A dire vrai, ce n’est pas le problème ! Rarement en effet une évolution technologique – en l’occurence le sans contact – n’aura eu autant de bénéfices collatéraux. Et la vraie question pour un commerçant n’est pas tant «quel coût ?» mais «quelles perspectives, au-delà du simple paiement». Les web-marchands l’ont bien compris. L’identification du client – et sa mémorisation – facilite certes la procédure d’encaissement. Mais le vrai bénéfice est ailleurs. Dans la véritable personnalisation de la relation, dans le fait de «pousser» des offres qui sont vraiment en adéquation avec le client, etc. Ce que le client perçoit, in fine, comme un service lorsque par exemple Amazon l’informe de la sortie d’une nouvelle édition de sa série favorite.
Service ou intrusion ?
Au fond, n’est-ce pas finalement la même chose ?? Je considère un message comme intrusif lorsqu’il ne m’apporte rien. Si j’y trouve un intérêt, je suis content de l'avoir reçu. La conséquence, c’est de faire porter une sacrée responsabilité sur les marques et/ou les enseignes. A elles de se rendre intéressantes pour que leurs messages soient perçus comme des services !
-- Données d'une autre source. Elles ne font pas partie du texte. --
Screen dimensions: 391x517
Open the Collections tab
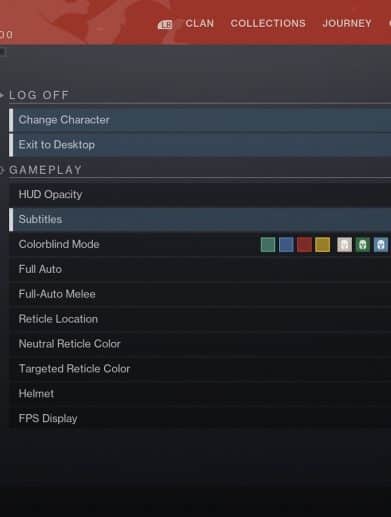[x=268, y=23]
Dans cette idée d’intrusion, il y aussi une autre idée sous-jacente : la traçabilité de l’individu. S’il est son propre identifiant, il est identifié, donc traçé. Big Brother en somme...
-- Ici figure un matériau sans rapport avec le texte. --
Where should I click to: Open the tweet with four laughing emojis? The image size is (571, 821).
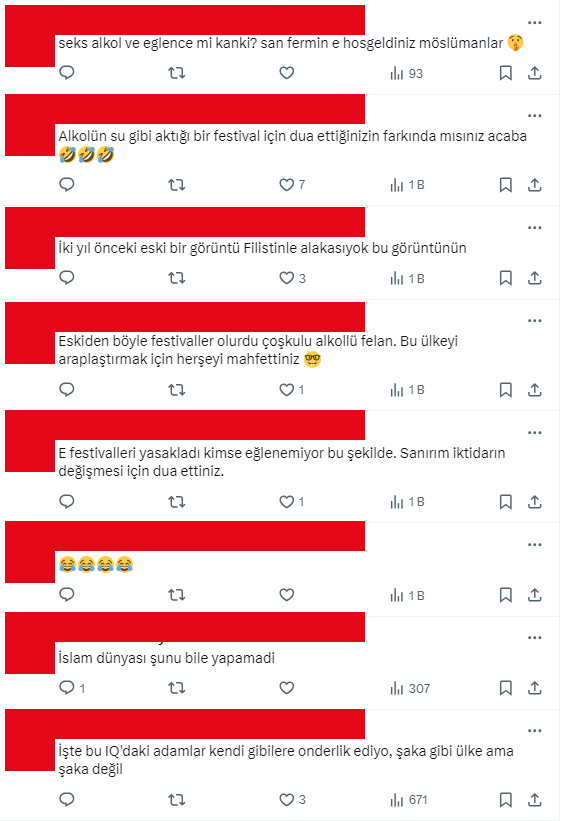(x=96, y=565)
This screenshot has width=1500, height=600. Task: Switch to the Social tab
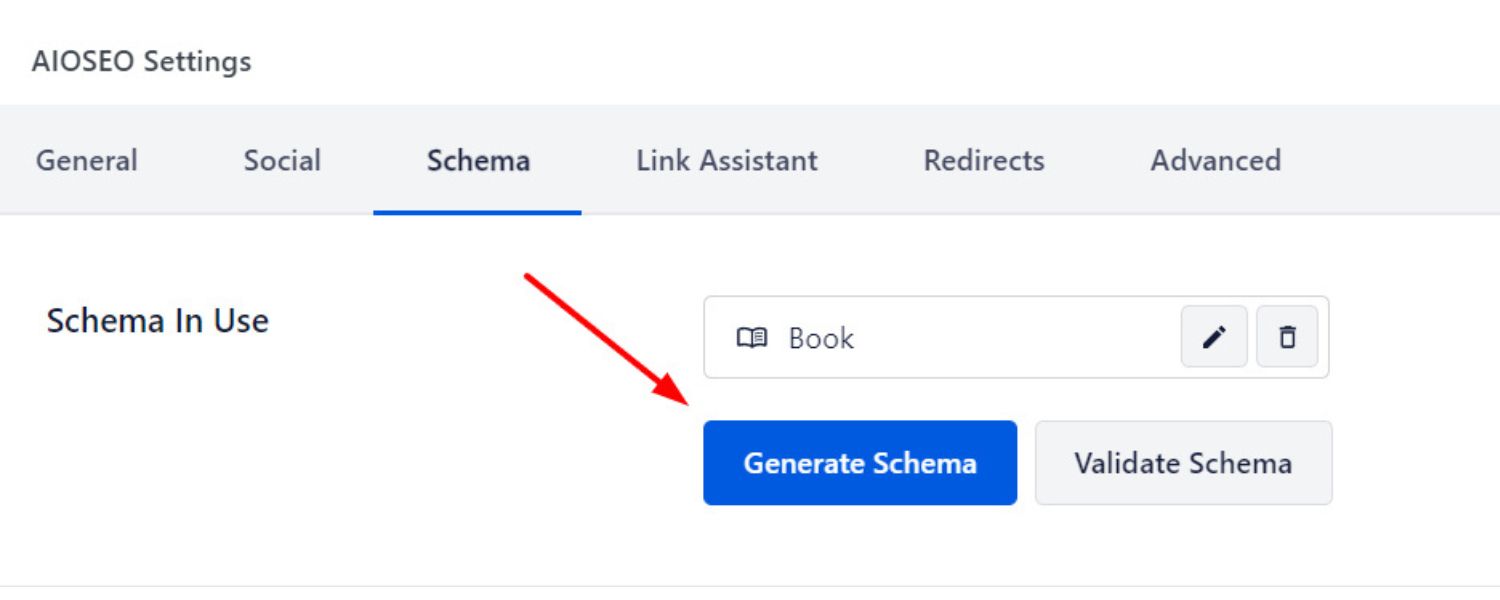pyautogui.click(x=282, y=161)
Attention à ne pas tenter d’imaginer le futur avec des yeux d’aujourd’hui. Il y a une double traçabilité. L’une est perçue comme négative bien sûr, dès qu’elle touche à la vie privée, à l’intime, etc. Mais il y aussi une autre traçabilité, positive celle-là, expérimentée et vécue tous les jours par les web-users, les nouvelles générations. Pour eux, ne pas être obligé de se ré-identifier par exemple sur un site fréquenté régulièrement est un service. C’est pourtant une forme de traçabilité. Et n’oubliez pas que dans une dizaine d’années, cette génération sera aux commandes de la consommation ! L’identification sera pour eux d’une banalité affligeante. Car ils ont bien compris qu’ils peuvent certes être «tracés», mais qu’ils n’en ont pas perdu pour autant leur liberté d’arbitrer. Une forme de traçabilité peut être acceptée, perdre sa liberté, en revanche, ne le sera jamais.
Comment rendre ce scénario du consommateur auto-identifié non seulement possible mais également probable ?
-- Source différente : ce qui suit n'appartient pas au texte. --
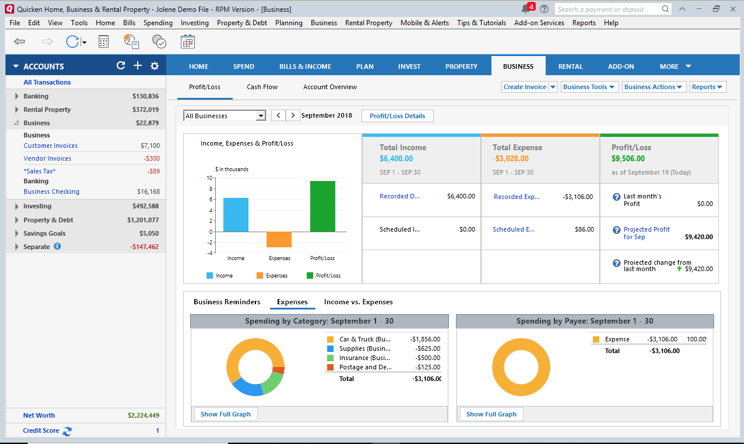This screenshot has width=744, height=444.
Task: Click the One Step Update refresh icon
Action: 72,42
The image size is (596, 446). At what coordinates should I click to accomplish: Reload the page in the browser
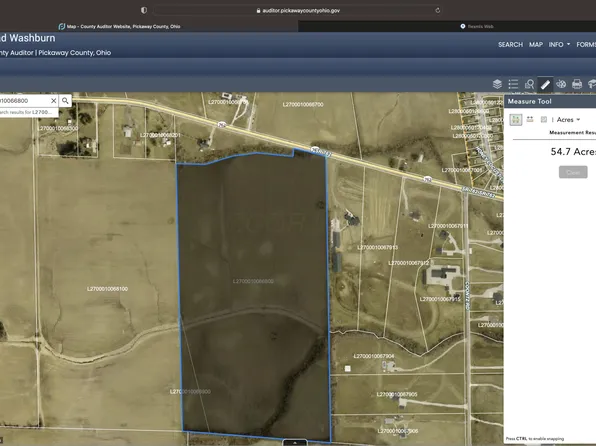[x=437, y=11]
Si l’on accepte l’idée que le téléphone portable sera le support de cette identification nomade en communiquant avec son environnement commercial global (et pas seulement en caisses), il faut donc créer l’habitude d’usage du téléphone en situation de consommation? C’est la principale vertu de toutes les expérimentations en cours. Elles créent un usage qui, au fil des ans, se banalisera et ouvrira la voie au «téléphone identité».